Also, the blade geometry plays a part, but it’s debatable as to how much it matters in a realistic scenario.

The “folding number” is a common mistake. It arises from the fact that with each fold the number of layers increases exponentially, so folding 12 times leads to 2^12 “layers” (4096). It’s still just a gee-whiz number to throw out.

Curious: assuming for the sake of argument that rolled tatami mats are a decent substitute for a human torso, what parameters distinguish that from a “realistic scenario”

I can’t recall whether the “pig leg” test involved cutting through bone, damn it!

I’m no swordsman, but here’s what I understand about iai-do and similar styles from role playing in historical settings.
Apparently, the scabbard of the sword provides friction when trying to pull the sword fast, so you have to pull harder and use more force than for a normal swing, and when the sword leaves the scabbard, that extra force is set free, giving the blade a sudden burst of momentum that is harder to predict/dodge. Like, say, when you’re trying to pry a nail out of a board with pliers : the nail resists, and resists, and you pull harder and harder and then the nail loosens without warning and you fall on your butt. Same principle, only more controled. Now whether that’s true or false… heh. You’d have to ask a real 14th century samurai, I suppose :slight_smile:

Besides that, the principle behind iai-do is also that one should never be defenseless, and be able to get from easy & relaxed to weapon in hand and one enemy dead in the blink of an eye. And that makes sense, of course, in a general, be_wary_all_the_time sense. But in a formal and arranged duel ? You *know *there’s going to be a fight, so entering the field in a state of rest doesn’t compute. I have a hard time believing it really happened that way, why give yourself a disadvantage if your foe is faster than you, or your blade heavier etc… ?

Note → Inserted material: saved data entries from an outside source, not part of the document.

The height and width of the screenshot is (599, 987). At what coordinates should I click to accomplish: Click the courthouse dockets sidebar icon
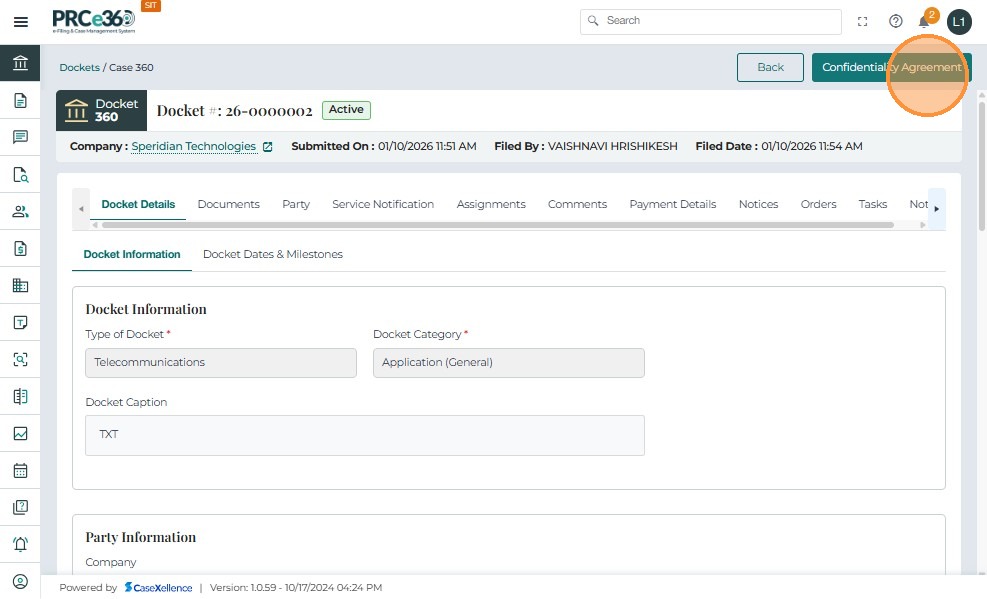click(x=20, y=63)
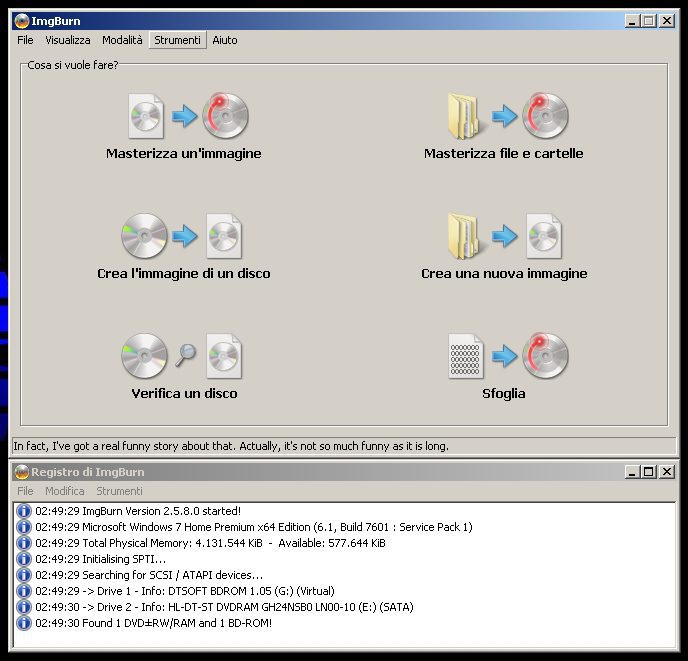This screenshot has width=688, height=661.
Task: Select the Crea una nuova immagine icon
Action: [x=503, y=236]
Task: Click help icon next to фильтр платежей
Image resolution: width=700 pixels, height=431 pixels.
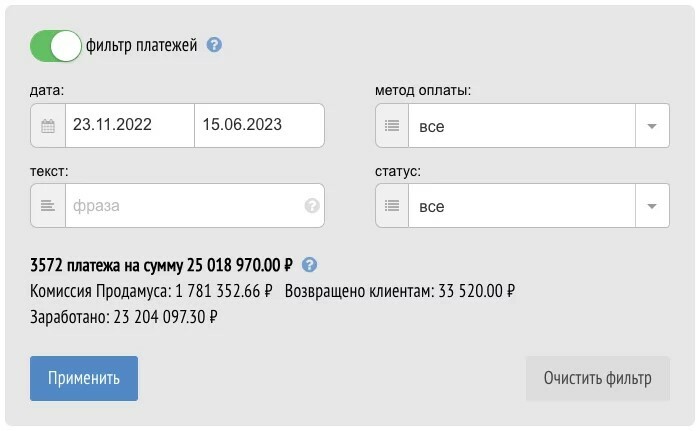Action: point(214,45)
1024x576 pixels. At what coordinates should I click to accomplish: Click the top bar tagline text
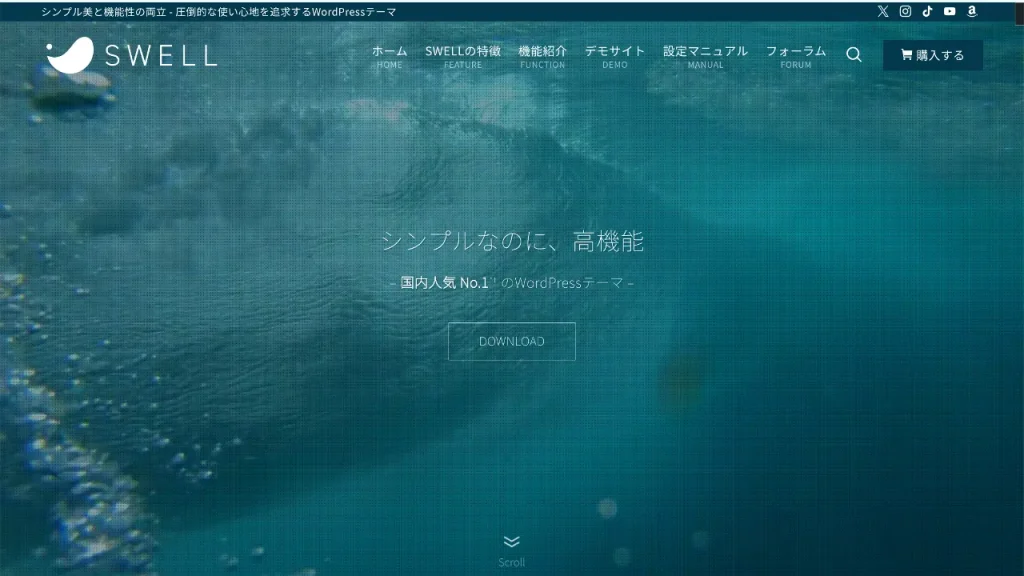click(x=219, y=12)
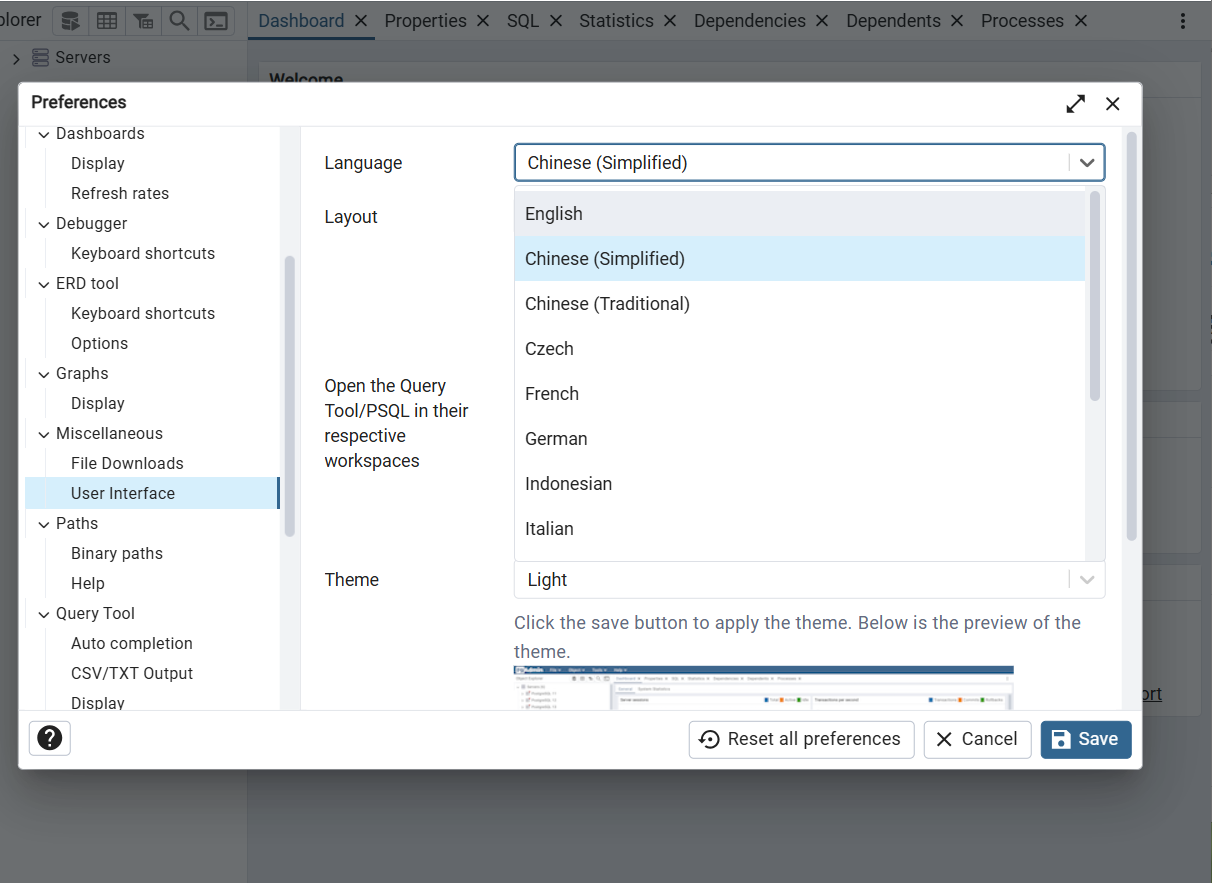This screenshot has height=883, width=1212.
Task: Open the vertical three-dot menu icon
Action: click(1183, 21)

The truth is, like Western gun duels, Japanese duels have been way, way overplayed and romanticized in fiction, and samurais, their honor codes and their swords have likewise been put on pedestals in culture. So you have to bear that in mind as well - the reality was probably much less glamorous. Or cinematic :wink:

I didn’t say it was easy, but your analogy is a bit flawed. Your kitchen knives may be as sharp as a katana was (or ninjato, or whatever your poison. And while they weren’t razor sharp, they were damn sharp. All that folding of the steel really does help keep an edge on a blade) but as BellRung pointed out, swords are much heavier and a trained swordsman is putting his whole body into the cut. It’s not just a matter of sharpness, it’s a matter of power. You can cut through a spine with a sword. It ain’t easy, but if you trained with swords constantly for years and years as samurai (and western knights, for that matter) did, it’s not an impossible feat. Cutting through a limb is, obviously, much easier and will end a fight just as quickly.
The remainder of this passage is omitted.